No.1200 2012.05.28
「うつ病と宗教は関係ない」・・・だろうか?――(2)無相庵コラム1200回目と云う区切りを迎えました。12年前の2000年7月6日に息子に無相庵ホームページを立ち上げて貰い、第一回目のコラムを7月13日に『雪印乳業事件に思う』をアップしました。 その心は、世間のコメンテーター達が忘れ去っている仏教的な考え方を自分の身の周りにだけでも知らせる必要があると考えて始めたと記憶しています。
過去のコラムを自分で読み直してみて、不思議に今も共感出来るのは、私が成長していないからなのかも知れませんが、私自身の仏教観・宗教観はかなり変わったように思っています。独りよがりでしょうけれど本 当の仏教に近付きつつあると思っており、この12年間、事業の破綻等の経験もしながら、様々な勉強をさせて貰ったと有難く振り返っています。
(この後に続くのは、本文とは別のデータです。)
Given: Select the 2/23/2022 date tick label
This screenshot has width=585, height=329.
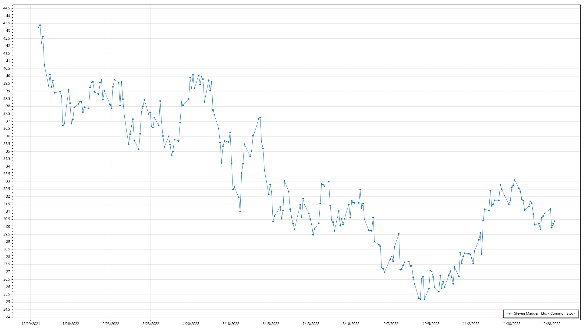Looking at the screenshot, I should [111, 324].
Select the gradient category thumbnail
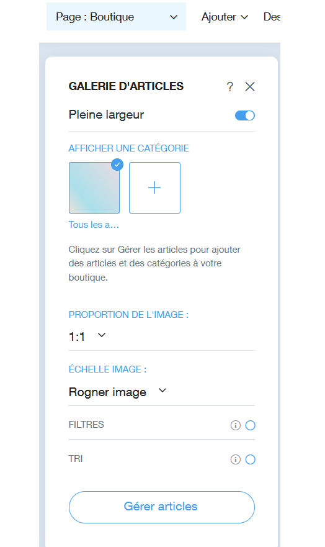This screenshot has height=547, width=325. [94, 188]
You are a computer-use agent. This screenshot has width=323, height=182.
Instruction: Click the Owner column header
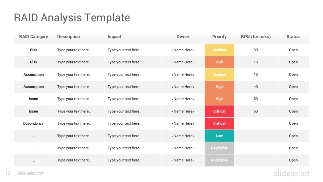click(x=183, y=37)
さて、『うつ病』ですが、認知症と同様に脳内の器官・神経の疾患と云うことが原因のうつ病もあるのかも知れませんが、大半は私がサラリーマン時代に罹ったうつ病の割合が多いのではないかと考えています。と 言いますのも、私たち夫婦の知人の3人(いずれの方も地方公務員)が職場と仕事内容が変わった直後位の時期にうつ病と診断され、半年~2年間会社を休むと云う、私のサラリーマン時代の人間関係と仕事との相 性が原因のうつ病だと思っているからです。
そして、うつ病こそは宗教の出番だと常々考えてきましたので、渡辺和子シスターが、うつ病に罹った時に精神科医から「うつ病と宗教は関係ない」と言われて気が楽になったことを聞き、「ちょっと待って下さい !」と思った次第でしたが、きっとその言葉はキリスト教の信仰を持つシスターで有りながらうつ病になった当時の渡辺さんに最適の治療として主治医の精神科医が考え出した〝手術メス〟だったのではないかと推 察しております。
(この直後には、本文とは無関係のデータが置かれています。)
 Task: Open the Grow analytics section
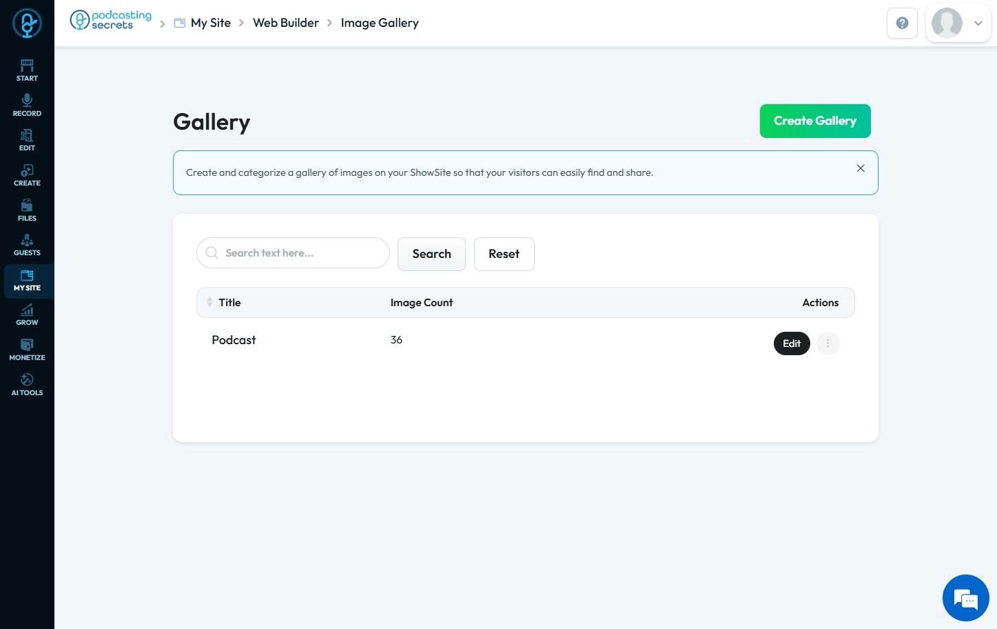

宗教を求める人の動機は、災難・苦難に出遭った時に打ちひしがれて自殺にまで追い詰められることが無いようにと云う予防的動機であったり、実際に災難・苦難に出っている真っただ中で救いを求める〝SOS〟 であったりするのだと思われます(お金持ちになりたい、健康になりたい等が動機の人々も居るでしょうが・・・これは尋ねる先が違います)。〝うつ〟になりたくない、〝うつ病〟に罹りたくないと云う動機で宗教 の門を叩く人がかなり居られるのではないかと私は考えています。
私がサラリーマン時代に〝うつ病〟状態になったのは、仏教を正しく認識出来ていなかったからだと今は振り返っています。その時私は新人の管理職で、且つ技術畑を歩いていた私の仕事は製造現場の管理監督でし た。技術もなかなか思う様にはなりませんが、人間(当時の私にとっては現場の作業員達)はもっともっと思う様にはなりません。それに、私の上には部長と工場長、そして私の製造課で生産する製品を改良したり 開発する技術課や生産機械の故障を直したりする施設課を始め多くの工場内のグループや人間の助けがなければ製造現場はスムースに動きません。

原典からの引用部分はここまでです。